From 0d4019a3d43a00fd6fa88c19af96727bceaa2214 Mon Sep 17 00:00:00 2001
From: chrislu <chris.lu@gmail.com>
Date: Wed, 19 Nov 2025 13:16:13 -0800
Subject: [PATCH] Update test_pyarrow_native_s3.py

---
 test/s3/parquet/test_pyarrow_native_s3.py | 68 +++++++++++++++++++----
 1 file changed, 58 insertions(+), 10 deletions(-)

diff --git a/test/s3/parquet/test_pyarrow_native_s3.py b/test/s3/parquet/test_pyarrow_native_s3.py
index 812b2f448..ef3ea2d2e 100755
--- a/test/s3/parquet/test_pyarrow_native_s3.py
+++ b/test/s3/parquet/test_pyarrow_native_s3.py
@@ -205,8 +205,24 @@ def test_write_and_read(s3: pafs.S3FileSystem, test_name: str, num_rows: int) ->
         table_read = pq.read_table(filename, filesystem=s3)
         if table_read.num_rows != num_rows:
             return False, f"pq.read_table: Row count mismatch (expected {num_rows}, got {table_read.num_rows})"

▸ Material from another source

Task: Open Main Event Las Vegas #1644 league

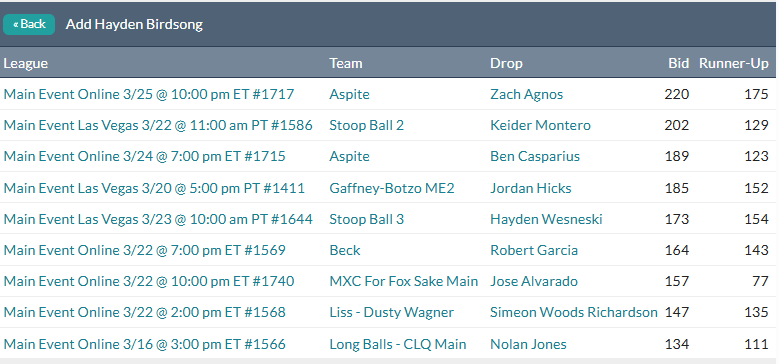Action: [x=158, y=219]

-        if not table_read.equals(table):
-            return False, "pq.read_table: Table contents mismatch"
+        
+        # Check schema first
+        if not table_read.schema.equals(table.schema):
+            return False, f"pq.read_table: Schema mismatch (expected {table.schema}, got {table_read.schema})"
+        
+        # Sort both tables by 'id' column before comparison to handle potential row order differences
+        table_sorted = table.sort_by([('id', 'ascending')])
+        table_read_sorted = table_read.sort_by([('id', 'ascending')])
+        
+        if not table_read_sorted.equals(table_sorted):
+            # Provide more detailed error information
+            error_details = []
+            for col_name in table.column_names:
+                col_original = table_sorted.column(col_name)

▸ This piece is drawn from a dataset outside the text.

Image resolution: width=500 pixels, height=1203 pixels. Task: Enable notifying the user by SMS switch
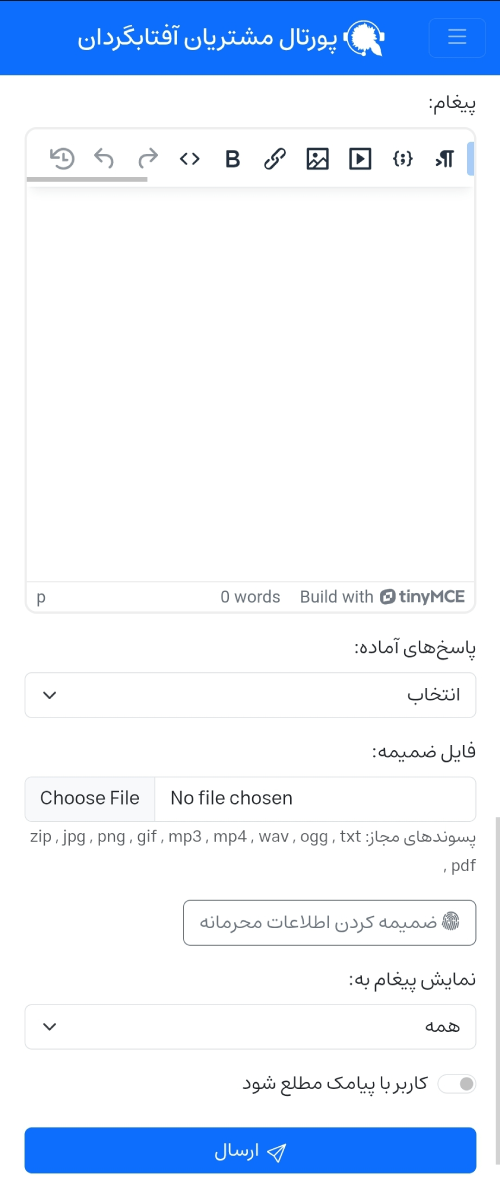[457, 1084]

+                col_read = table_read_sorted.column(col_name)
+                if not col_original.equals(col_read):
+                    error_details.append(f"column '{col_name}' differs")
+            return False, f"pq.read_table: Table contents mismatch ({', '.join(error_details)})"

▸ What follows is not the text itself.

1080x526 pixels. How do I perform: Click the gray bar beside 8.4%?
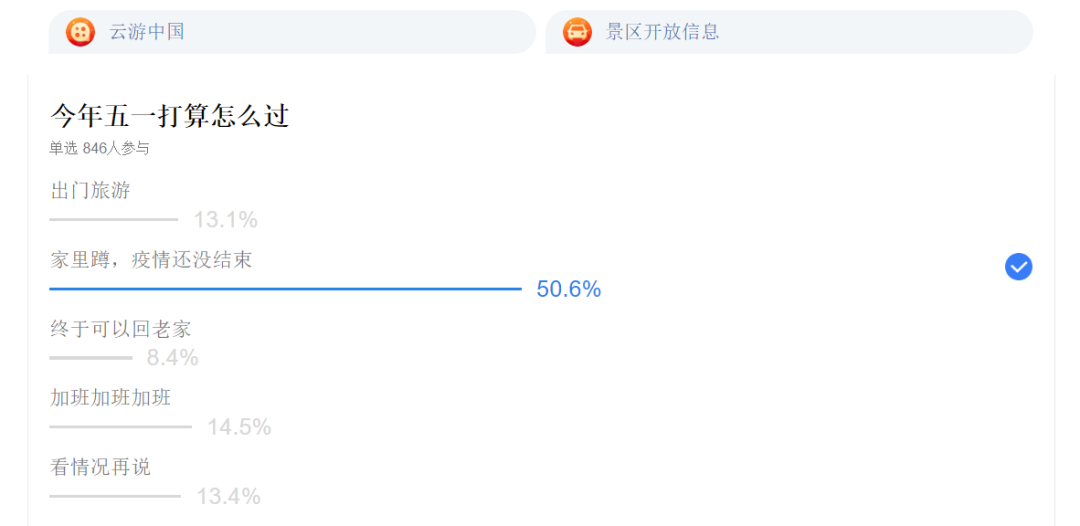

         logging.info(f"  ✓ pq.read_table: {table_read.num_rows:,} rows")
         
         # Test Method 2: Read with pq.ParquetDataset
@@ -215,8 +231,17 @@ def test_write_and_read(s3: pafs.S3FileSystem, test_name: str, num_rows: int) ->
         table_dataset = dataset.read()
         if table_dataset.num_rows != num_rows:
             return False, f"pq.ParquetDataset: Row count mismatch (expected {num_rows}, got {table_dataset.num_rows})"
-        if not table_dataset.equals(table):
-            return False, "pq.ParquetDataset: Table contents mismatch"
+        
+        # Sort before comparison
+        table_dataset_sorted = table_dataset.sort_by([('id', 'ascending')])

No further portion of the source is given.